30. The non-human animal model of claim 29, wherein the formation of said protein complex has been altered as a result of: (a) over-expression of at least one of the proteins of said protein complex; (b) replacement of a gene for at least one of the proteins of said protein complex with a gene from a second animal and expression of said protein; (c) expression of a mutant form of at least one of the proteins of said protein complex; (d) a lack of expression of at least one of the proteins of said protein complex; or (e) reduced expression of at least one of the proteins of said protein complex.

31. A cell line obtained from the animal model of claim 29.

32. A non-human animal model for a physiological disorder, wherein the biological activity of a protein complex set forth in any one of Tables 1-31 has been altered.

33. The non-human animal model of claim 32, wherein said biological activity has been altered as a result of: (a) disrupting the formation of said complex; or (b) disrupting the action of said complex.

34. The non-human animal model of claim 32, wherein the formation of said complex is disrupted by binding an antibody to at least one of the proteins which form said protein complex.

35. The non-human animal model of claim 32, wherein the action of said complex is disrupted by binding an antibody to said complex.

36. The non-human animal model of claim 32, wherein the formation of said complex is disrupted by binding a small molecule to at least one of the proteins which form said protein complex.

37. The non-human animal model of claim 32, wherein the action of said complex is disrupted by binding a small molecule to said complex.

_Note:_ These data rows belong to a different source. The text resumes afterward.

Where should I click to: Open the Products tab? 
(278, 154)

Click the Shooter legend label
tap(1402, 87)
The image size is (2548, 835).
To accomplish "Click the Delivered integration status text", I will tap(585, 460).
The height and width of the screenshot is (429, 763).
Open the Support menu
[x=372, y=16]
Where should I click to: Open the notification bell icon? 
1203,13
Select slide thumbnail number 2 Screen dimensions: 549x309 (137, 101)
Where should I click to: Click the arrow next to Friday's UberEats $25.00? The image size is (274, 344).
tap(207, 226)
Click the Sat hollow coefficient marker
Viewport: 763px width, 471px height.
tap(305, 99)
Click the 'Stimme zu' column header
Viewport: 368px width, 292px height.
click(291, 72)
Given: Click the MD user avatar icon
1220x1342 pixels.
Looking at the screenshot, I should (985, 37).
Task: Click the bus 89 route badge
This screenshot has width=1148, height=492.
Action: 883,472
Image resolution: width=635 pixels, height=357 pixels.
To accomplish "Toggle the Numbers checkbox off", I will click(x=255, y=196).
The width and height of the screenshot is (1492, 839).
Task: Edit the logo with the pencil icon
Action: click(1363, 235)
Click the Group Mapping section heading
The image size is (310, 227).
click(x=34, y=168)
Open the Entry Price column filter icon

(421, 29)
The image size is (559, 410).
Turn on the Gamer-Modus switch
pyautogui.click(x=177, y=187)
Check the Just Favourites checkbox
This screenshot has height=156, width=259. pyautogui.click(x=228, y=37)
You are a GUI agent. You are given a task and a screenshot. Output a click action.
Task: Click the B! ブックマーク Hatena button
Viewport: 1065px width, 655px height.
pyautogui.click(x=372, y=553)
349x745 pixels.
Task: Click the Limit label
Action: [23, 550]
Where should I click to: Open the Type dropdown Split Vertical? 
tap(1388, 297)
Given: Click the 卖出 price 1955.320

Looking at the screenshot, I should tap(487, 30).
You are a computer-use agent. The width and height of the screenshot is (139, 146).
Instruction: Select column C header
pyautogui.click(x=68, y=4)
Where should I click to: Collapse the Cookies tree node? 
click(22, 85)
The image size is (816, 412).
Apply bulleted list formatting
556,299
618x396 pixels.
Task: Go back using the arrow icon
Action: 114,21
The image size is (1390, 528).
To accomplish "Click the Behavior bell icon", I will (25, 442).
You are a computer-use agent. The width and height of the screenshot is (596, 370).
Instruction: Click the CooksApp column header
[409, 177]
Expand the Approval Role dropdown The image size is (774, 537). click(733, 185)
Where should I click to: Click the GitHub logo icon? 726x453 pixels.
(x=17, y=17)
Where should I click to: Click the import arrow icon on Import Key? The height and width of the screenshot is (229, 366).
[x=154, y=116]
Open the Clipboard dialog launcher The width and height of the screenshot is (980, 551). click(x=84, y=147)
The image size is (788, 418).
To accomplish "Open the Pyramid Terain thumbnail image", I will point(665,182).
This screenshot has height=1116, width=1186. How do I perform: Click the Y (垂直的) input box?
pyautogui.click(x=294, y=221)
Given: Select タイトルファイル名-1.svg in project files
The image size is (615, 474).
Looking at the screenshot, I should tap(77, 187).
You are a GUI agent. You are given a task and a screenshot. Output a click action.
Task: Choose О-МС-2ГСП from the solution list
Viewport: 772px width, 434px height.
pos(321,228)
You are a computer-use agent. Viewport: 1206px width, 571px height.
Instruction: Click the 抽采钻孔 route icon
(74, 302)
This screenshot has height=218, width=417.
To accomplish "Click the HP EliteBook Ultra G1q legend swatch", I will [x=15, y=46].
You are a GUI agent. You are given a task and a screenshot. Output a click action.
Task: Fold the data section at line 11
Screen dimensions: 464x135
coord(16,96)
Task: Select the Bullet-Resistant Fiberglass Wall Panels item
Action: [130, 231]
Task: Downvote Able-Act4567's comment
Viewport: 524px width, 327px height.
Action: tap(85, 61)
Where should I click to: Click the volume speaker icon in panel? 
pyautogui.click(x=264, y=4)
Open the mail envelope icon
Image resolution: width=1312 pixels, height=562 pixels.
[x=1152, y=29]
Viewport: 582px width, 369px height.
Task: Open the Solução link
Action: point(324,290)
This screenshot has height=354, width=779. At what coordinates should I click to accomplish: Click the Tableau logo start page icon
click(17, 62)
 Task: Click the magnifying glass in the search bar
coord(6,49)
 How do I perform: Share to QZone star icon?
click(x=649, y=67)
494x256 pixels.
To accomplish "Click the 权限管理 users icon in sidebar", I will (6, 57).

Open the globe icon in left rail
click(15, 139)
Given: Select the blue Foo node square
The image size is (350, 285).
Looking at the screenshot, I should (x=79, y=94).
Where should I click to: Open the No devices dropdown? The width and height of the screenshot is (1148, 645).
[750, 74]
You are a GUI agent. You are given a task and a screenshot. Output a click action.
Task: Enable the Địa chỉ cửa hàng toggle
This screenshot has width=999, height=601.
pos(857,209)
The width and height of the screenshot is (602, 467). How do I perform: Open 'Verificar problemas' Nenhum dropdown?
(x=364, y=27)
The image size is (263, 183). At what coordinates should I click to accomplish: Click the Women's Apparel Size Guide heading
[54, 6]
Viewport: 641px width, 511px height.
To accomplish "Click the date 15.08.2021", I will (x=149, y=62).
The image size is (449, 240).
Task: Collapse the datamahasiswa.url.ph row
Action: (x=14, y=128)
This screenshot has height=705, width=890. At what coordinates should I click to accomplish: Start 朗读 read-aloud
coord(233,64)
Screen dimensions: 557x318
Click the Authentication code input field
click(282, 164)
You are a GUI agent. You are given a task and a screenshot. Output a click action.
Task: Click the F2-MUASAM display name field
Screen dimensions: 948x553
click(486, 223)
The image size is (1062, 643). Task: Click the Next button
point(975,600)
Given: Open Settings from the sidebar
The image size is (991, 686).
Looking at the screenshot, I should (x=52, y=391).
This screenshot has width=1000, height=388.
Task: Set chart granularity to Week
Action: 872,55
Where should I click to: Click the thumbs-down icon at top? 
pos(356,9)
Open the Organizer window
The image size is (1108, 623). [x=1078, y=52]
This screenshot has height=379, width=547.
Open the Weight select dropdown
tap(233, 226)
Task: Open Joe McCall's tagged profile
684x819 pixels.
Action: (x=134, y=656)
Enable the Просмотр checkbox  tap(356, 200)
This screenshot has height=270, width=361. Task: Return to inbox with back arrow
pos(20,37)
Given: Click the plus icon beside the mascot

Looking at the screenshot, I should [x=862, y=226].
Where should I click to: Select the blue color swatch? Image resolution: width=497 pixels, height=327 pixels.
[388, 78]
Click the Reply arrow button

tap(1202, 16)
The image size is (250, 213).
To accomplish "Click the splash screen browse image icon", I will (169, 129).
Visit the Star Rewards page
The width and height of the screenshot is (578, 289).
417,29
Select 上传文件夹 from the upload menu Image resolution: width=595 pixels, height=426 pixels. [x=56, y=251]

38. A cell in which the genome of cells of said cell line has been modified to produce at least one protein complex set forth in any one of Tables 1-31.

39. A cell line in which the genome of the cells of said cell line has been modified to eliminate at least one protein of a protein complex set forth in any one of Tables 1-31.

40. A method of screening for drug candidates useful in treating a physiological disorder which comprises the steps of: (a) measuring the activity of a protein selected from the proteins set forth in Tables 1-31 in the presence of a drug, (b) measuring the activity of said protein in the absence of said drug, and (c) comparing the activity measured in steps (1) and (2), wherein if there is a difference in activity, then said drug is a drug candidate for treating said physiological disorder.

41. An isolated nucleic acid comprising a nucleic acid coding for a protein comprising an amino acid sequence selected from the group of amino acid sequences set forth in SEQ ID NOs:4, 6 and 8 and amino acid sequences having at least 95% identity to the amino acid sequences set forth in SEQ ID NOs:4, 6 and 8.

42. The nucleic acid of claim 41 wherein the nucleic acid comprises a nucleotide sequence selected from the group of nucleotide sequences set forth in SEQ ID NOs:3, 5 and 7, nucleotide sequences having at least 95% identity to the nucleotide sequences set forth in SEQ ID NOs:3, 5 and 7 and their complements.

43. A substantially pure protein comprising an amino acid sequence selected from the group of amino acid sequences set forth in SEQ ID NOs:4, 6 and 8 and amino acid sequences having al least 95% identity to the amino acid sequences set forth in SEQ ID NOs:4, 6 and 8.

44. An antibody specific for the protein of claim 43.

45. The antibody of claim 44 which is a monoclonal antibody.